Government activity has expanded massively as a result of the decision to lock down the country to combat the virus. It is time to roll back many of these areas to bring budgets back towards balance after a huge borrowing splurge.
9 million people are now effectively additional employees of the state thanks to the Furlough scheme. Most of their wages are paid by taxpayers with the express requirement that they must not work for their employers whilst being so paid. It is important as the government has indicated that rapid progress is now made with getting these people back into full time or part time working with their employer, to save the jobs and slash the costs to government.
The state has paid to control the workload and actions of the private health sector. During the height of the crisis there was an understandable surge in NHS spending, but there was also a drop in health output. Most private sector medicine stopped altogether, and most non urgent treatments stopped in the NHS. As a result health GDP fell. We need to get health output up to at least the levels it was at in January, and return to a system where private money as well as public comes in to cover the costs.
There are also an number of other areas where the state procured resources and capacity by contract to deal with the emergency, where it could now review those contracts, save some money and free capacity for others.
The state has taken upon itself paying to sustain the full level of costs of public transport when it was carrying three or four times as many people as it is today. There needs to be some thought of what demand for the next two or three years is likely to be and what level of fare revenue is likely. It would be unrealistic to carry on recruiting people to the railway for example when the forecast demand is going to be so much lower than last year. Current loss levels are unsustainable for any length of time, and thought needs to be given to a pathway for winning back lost passengers.

#### Material shown:
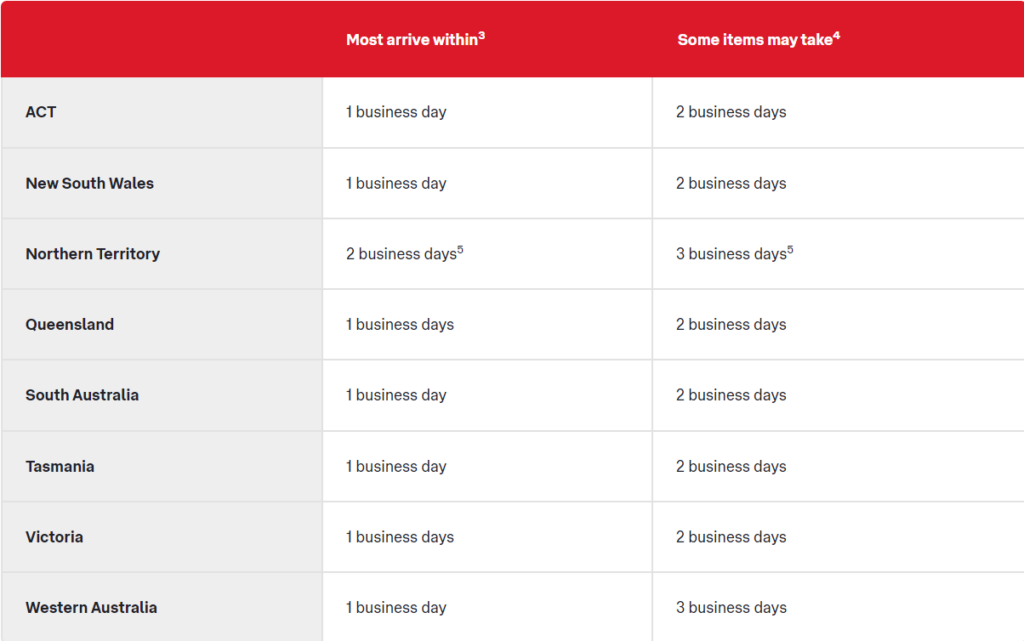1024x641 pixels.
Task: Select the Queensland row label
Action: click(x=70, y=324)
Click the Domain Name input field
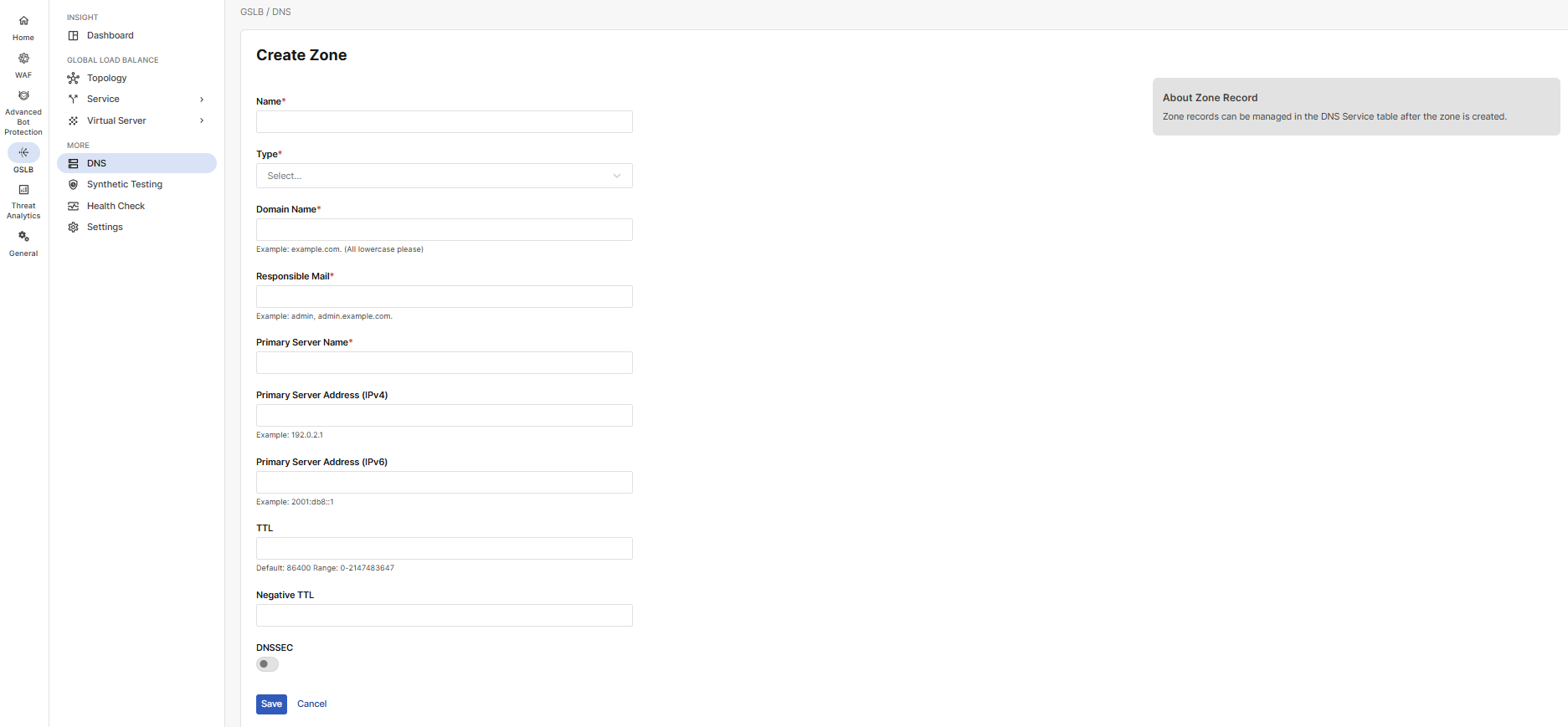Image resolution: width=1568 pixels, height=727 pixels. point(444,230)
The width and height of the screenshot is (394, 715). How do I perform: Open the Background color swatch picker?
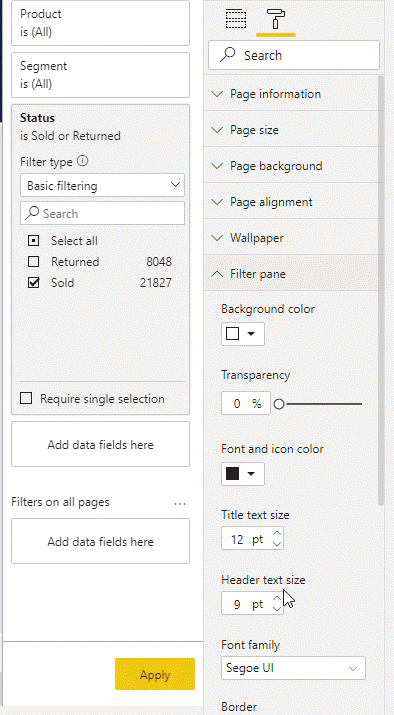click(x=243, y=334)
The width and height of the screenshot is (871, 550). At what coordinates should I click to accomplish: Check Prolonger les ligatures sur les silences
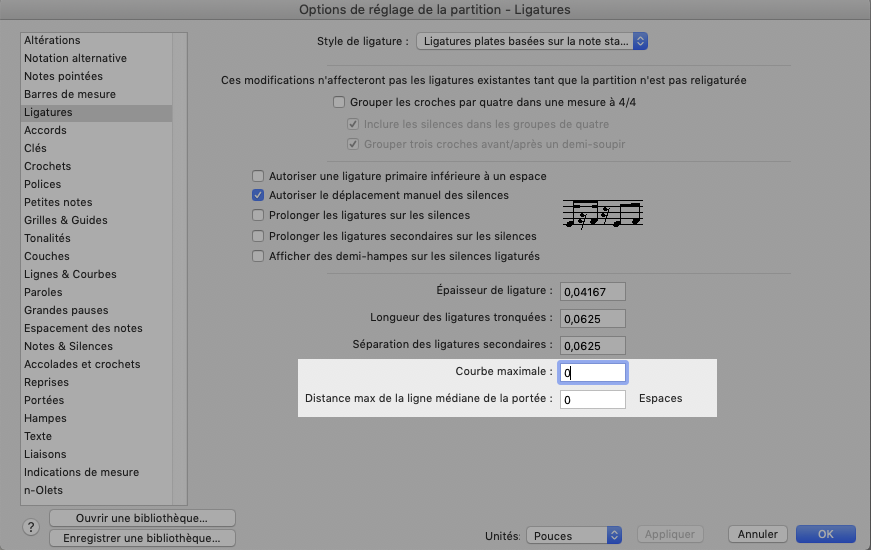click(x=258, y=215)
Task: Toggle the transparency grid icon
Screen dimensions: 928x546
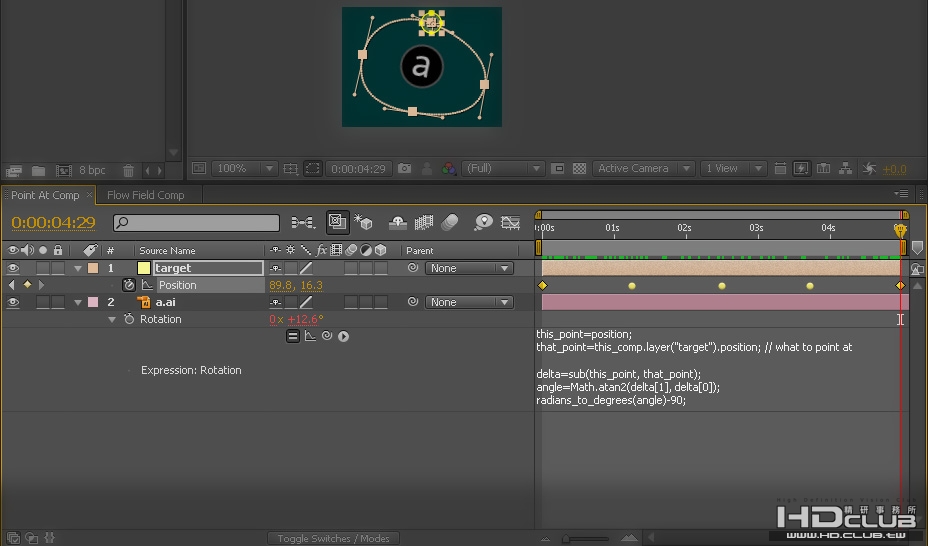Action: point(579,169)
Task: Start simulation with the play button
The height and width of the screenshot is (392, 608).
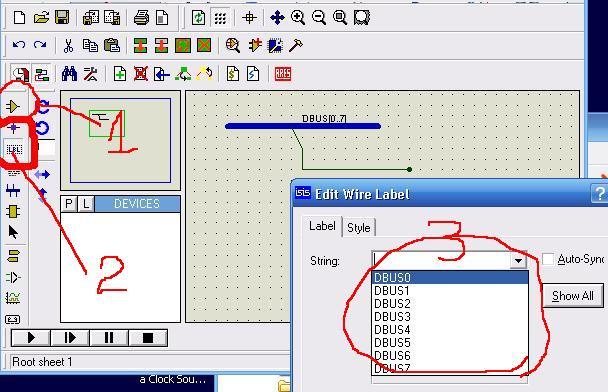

#### Exercise objective:
Please copy out, word for word, the complete passage on scaling back government spending after the lockdown, from its first sentence to its last.

#### Worked solution:
Government activity has expanded massively as a result of the decision to lock down the country to combat the virus. It is time to roll back many of these areas to bring budgets back towards balance after a huge borrowing splurge.
9 million people are now effectively additional employees of the state thanks to the Furlough scheme. Most of their wages are paid by taxpayers with the express requirement that they must not work for their employers whilst being so paid. It is important as the government has indicated that rapid progress is now made with getting these people back into full time or part time working with their employer, to save the jobs and slash the costs to government.
The state has paid to control the workload and actions of the private health sector. During the height of the crisis there was an understandable surge in NHS spending, but there was also a drop in health output. Most private sector medicine stopped altogether, and most non urgent treatments stopped in the NHS. As a result health GDP fell. We need to get health output up to at least the levels it was at in January, and return to a system where private money as well as public comes in to cover the costs.
There are also an number of other areas where the state procured resources and capacity by contract to deal with the emergency, where it could now review those contracts, save some money and free capacity for others.
The state has taken upon itself paying to sustain the full level of costs of public transport when it was carrying three or four times as many people as it is today. There needs to be some thought of what demand for the next two or three years is likely to be and what level of fare revenue is likely. It would be unrealistic to carry on recruiting people to the railway for example when the forecast demand is going to be so much lower than last year. Current loss levels are unsustainable for any length of time, and thought needs to be given to a pathway for winning back lost passengers.